Everywhere Availability, Scalability and Cost-Efficiency: Challenges for Web-based Services

Pei Cao

Computer Sciences Department

University of Wisconsin-Madison

1. Web-based Services

The ubiquitous presence of Internet and the uniform interface of the Web are fundamentally changing people's perception and use of computers and information technology. Computers are no longer just for particular tasks; increasingly, we rely on computers as access points to the Internet and rely on the accesses for our daily life. We use the Web as an information resource and a library to find answers to our questions; we use the Web to initiate financial transactions, compare prices and hunt for bargains; we use the Web to check flight information, book reservations and arrange all aspects of our travel. The Internet and Web interface provide a channel for content and service providers to reach their potential customers. The providers' utilization of this channel further fuels customers' reliance on web-based access to contents and services.

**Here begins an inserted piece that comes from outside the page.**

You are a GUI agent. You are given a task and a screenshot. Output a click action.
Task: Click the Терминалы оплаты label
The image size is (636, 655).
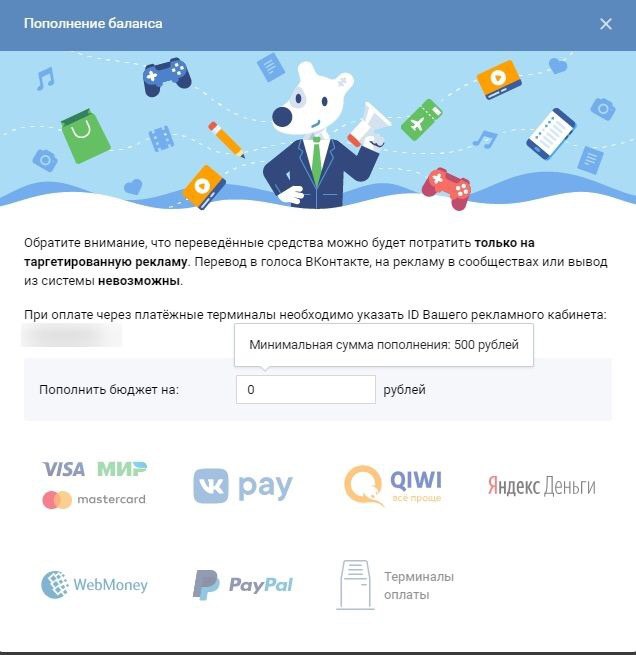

Web-based services are a new scenario of distributed computing. Not only do we have potentially hundreds of millions of users, we also have tens of millions of servers (i.e. content providers and service providers). Users and servers are connected through the Internet, which is unreliable and has very limited bandwidth at many places. Servers vary in their resources. Some, such as companies, can afford powerful fault-tolerant machines and high bandwidth connections to the Internet; some, such as academic institutions, can only afford a few workstations to run a Web server and low bandwidth connections to the Internet. Yet, users count on being able to access any server at anytime.

People's increasing reliance on Web-based services poses three requirements on the services: Everywhere Availability, Scalability and cost-Efficiency (EASE).

By everywhere availability, we mean that users can count on being able to access any web server anywhere, anytime. Such availability is regardless of the location of the user, the time of the access, the load at the server and the load on the inter-connecting network. Availability does not mean strict fault tolerance: for many services, interruptions of the service lasting under a few seconds are tolerable. However, availability does mean that services are provided with low delay --- long waiting times for web-based services easily cancel out any productivity gain they bring.

By scalability, we mean that servers should be able to provide services to all potential customers, whose number is fast growing and approaching hundreds of millions.

By cost-efficiency, we mean that availability and scalability should be achieved with the lowest possible cost to the server and the network. There are many content and service providers in the world that have very limited resources. For some, the constraint is the processing power of the server machine. For some, the constraint is the bandwidth of the network connecting the server to the Internet. Yet for some, the bottleneck is the bandwidth of the network connecting the server to the users. For example, servers on the other side of Atlantic ocean have very limited bandwidth to the users inside United States. If availability and scalability require high-bandwidth networks or expensive hardwares, the scope and usefulness of Web-based services will be severely limited. Thus, solutions need to be found such that resource-constrained servers are reachable by all interested users everywhere.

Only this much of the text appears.